Sunday, July 18, 2010

Flashbacks...

I rubbed my upper arms attempting to warm myself. I was always cold. But something about being near him caused the familiar chill in my body to be even more profound than usual. Whether this was merely caused by the nervousness, or just an excuse to be close to him I hadn't found out yet.
We walked in silence for a minute. It had always seemed comfortable being together in silence like this, never having to fill each moment with unnecessary noise. That was one thing I quickly realized I loved about him. He allowed me to be myself, and I was grateful for that. The sound of gravel crunching beneath our feet and our steady breathing was like a harmony to me. Something I would later on, play over and over again inside of my head.
"I can't wait to get my license!" He said excitedly.
"Oh, I know. It's going to be great. We can go ride in your car and blast music, or something!"
This, was something I always looked forward to. There was something about the right melody and the quiet hum of the car's engine that seemed peaceful to me. I was able to relax and forget about all of my worries as if they'd been left in the garage back at home. Just the thought of sharing such pleasure with him made me excited, and hopeful. He gave one hard nod and looked straight ahead.
Shoot.
Him and I had never been the kind of couple to talk about the future, about where our relationship was going. We had learned to avoid talking about anything that was happening more than a few weeks away, and this made some of our most casual conversations as silted and awkward as they were when we were first getting to know each other.

* _INSTRUCTIONS TO FOLLOW_
Quote the whole blog post word for word. Rely on the blog post alone.

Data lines
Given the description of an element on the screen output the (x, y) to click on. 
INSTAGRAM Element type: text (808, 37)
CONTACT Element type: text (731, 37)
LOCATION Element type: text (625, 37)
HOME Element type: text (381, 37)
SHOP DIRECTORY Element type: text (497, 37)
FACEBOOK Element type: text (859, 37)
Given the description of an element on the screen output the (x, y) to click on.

* * *

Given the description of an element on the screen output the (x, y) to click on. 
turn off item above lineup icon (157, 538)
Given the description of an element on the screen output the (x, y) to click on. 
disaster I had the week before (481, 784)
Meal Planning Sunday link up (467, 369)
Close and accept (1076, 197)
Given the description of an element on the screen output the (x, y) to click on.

...

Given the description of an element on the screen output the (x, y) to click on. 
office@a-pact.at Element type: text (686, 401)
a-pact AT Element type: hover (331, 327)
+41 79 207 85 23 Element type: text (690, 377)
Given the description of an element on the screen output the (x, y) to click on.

* _WRITTEN RESPONSE_
Sunday, July 18, 2010

Flashbacks...

I rubbed my upper arms attempting to warm myself. I was always cold. But something about being near him caused the familiar chill in my body to be even more profound than usual. Whether this was merely caused by the nervousness, or just an excuse to be close to him I hadn't found out yet.
We walked in silence for a minute. It had always seemed comfortable being together in silence like this, never having to fill each moment with unnecessary noise. That was one thing I quickly realized I loved about him. He allowed me to be myself, and I was grateful for that. The sound of gravel crunching beneath our feet and our steady breathing was like a harmony to me. Something I would later on, play over and over again inside of my head.
"I can't wait to get my license!" He said excitedly.
"Oh, I know. It's going to be great. We can go ride in your car and blast music, or something!"
This, was something I always looked forward to. There was something about the right melody and the quiet hum of the car's engine that seemed peaceful to me. I was able to relax and forget about all of my worries as if they'd been left in the garage back at home. Just the thought of sharing such pleasure with him made me excited, and hopeful. He gave one hard nod and looked straight ahead.
Shoot.
Him and I had never been the kind of couple to talk about the future, about where our relationship was going. We had learned to avoid talking about anything that was happening more than a few weeks away, and this made some of our most casual conversations as silted and awkward as they were when we were first getting to know each other.